Public health officials are focusing on the 30% of the eligible population who remain unvaccinated against COVID-19 as of the end of October 2021, and this requires finding out where those people are and why they were not vaccinated Is.
People are denied vaccinations for a variety of reasons, including belief in unfounded conspiracy theories about disease, vaccines, or both; distrust of the medical establishment; Concerns about risks and side effects; fear of needles; and difficulty in accessing vaccines. To geographically target their messaging and outreach, and according to the type of hesitation, public health officials need good data to guide their efforts. Traditional survey methods are helpful but expensive.
Another approach is to assess vaccine hesitancy through the lens of social media. As an artificial intelligence researcher, I analyze social media data using machine learning. My latest research, conducted with graduate student Sarah Melotte and accepted for publication in the journal PLOS Digital Health, predicts the degree of vaccine hesitation at the zip code level in US metropolitan areas by analyzing geo-located tweets.
We found that by processing geo-located Twitter data using readily available machine learning techniques, we compared vaccines by zip code using ZIP code characteristics such as median home value and number of health care and social services facilities. Can estimate hesitation more accurately.
extent of survey
Surveys, such as the Gallup COVID-19 survey launched in 2020, estimate the level of vaccine hesitancy in the general population, with a representative sample voting yes/no with the vaccine hesitancy question: If a Food and Drug Administration Vaccine approved by to prevent Coronavirus / COVID-19 was just available for free, would you agree to the vaccination? Estimated vaccine hesitation is the percentage of individuals who respond “no”. As shown in both our research and the work of others, factors such as location, income and education level are all related to vaccine hesitancy.
A common disadvantage of such surveys is that detailed questions are expensive to administer. Sample sizes are small due to cost constraints and non-response rates. The latter has been intensified by recent political polarization. Computational social science methods, which use computer algorithms to analyze large amounts of data, are another option, but they can have trouble interpreting noisy social media text to gain insight.
Our work acknowledges the challenge of using publicly available Twitter data to accurately estimate vaccine hesitancy in a given ZIP code. We focused on ZIP codes in major metropolitan areas known for high Tweeting activity. Users enable GPS in these areas more often.
As a first step, we downloaded all tweets from a publicly available dataset called GeoCoV19, which filters tweets to be as relevant to COVID-19 as possible. Next, using a peer-reviewed methodology, we filtered tweets from the top metropolitan areas into GPS-enabled tweets. Then we randomly split the tweets into a training set and a test set. The former was used to develop the model, while the latter was used to evaluate the model.

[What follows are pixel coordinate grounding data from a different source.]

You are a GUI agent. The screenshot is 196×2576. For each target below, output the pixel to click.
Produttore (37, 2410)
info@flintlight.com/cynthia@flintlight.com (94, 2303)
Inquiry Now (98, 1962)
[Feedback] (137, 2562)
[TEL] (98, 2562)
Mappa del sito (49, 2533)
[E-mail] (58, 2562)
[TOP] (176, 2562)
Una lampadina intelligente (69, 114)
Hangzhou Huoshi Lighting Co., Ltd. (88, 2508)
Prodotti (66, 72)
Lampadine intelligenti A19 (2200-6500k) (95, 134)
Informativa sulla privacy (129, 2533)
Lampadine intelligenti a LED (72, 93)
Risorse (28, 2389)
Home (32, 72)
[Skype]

Training a model to predict a zip code’s vaccine hitch is like drawing a straight line through a set of points so that the line is as close to the center of the points, known as the line of best fit. goes. The line indicates the trend in the data. The first step is to convert the raw text of the tweets into data points.
[The Conversation’s science, health and technology editors pick their favorite stories. Weekly on Wednesdays.]
Recently developed deep neural networks are able to automatically convert text into data points so that tweets with similar meaning are closer together. We essentially used such a network to convert our tweets into data points and then trained our machine learning models on those data points. We validated our model using Gallup COVID-19 survey results.
Our method performed better in predicting higher levels of vaccine hesitancy than methods that used only common features, such as median home prices within zip codes, rather than social media data. We also showed our model to be effective in the presence of tweets that are not related to vaccines or COVID-19. The GeoCov19 dataset is good but includes many tweets that are not specifically relevant to vaccines and a small – but non-trivial – piece that is not relevant to COVID-19 at all.
Early detection and prevention
In research currently undergoing peer review, we have developed algorithms that automatically detect potential causes and extent of vaccine hesitation from social media. Our preliminary analysis confirms that while some causes are the result of conspiracy theories and misinformation, others are informed by legitimate concerns such as potential vaccine side effects.
We expect that people with these concerns may be more responsive to vaccination if they are presented with reliable sources of information that assuage their fears. In the future, public health officials may use machine learning to quickly detect vaccine hesitation on social media. They could then use algorithms to automatically deliver targeted information and take offense against the spread of health misinformation.
Such futuristic digital public health systems could lead to healthier outcomes in both the physical and digital realms.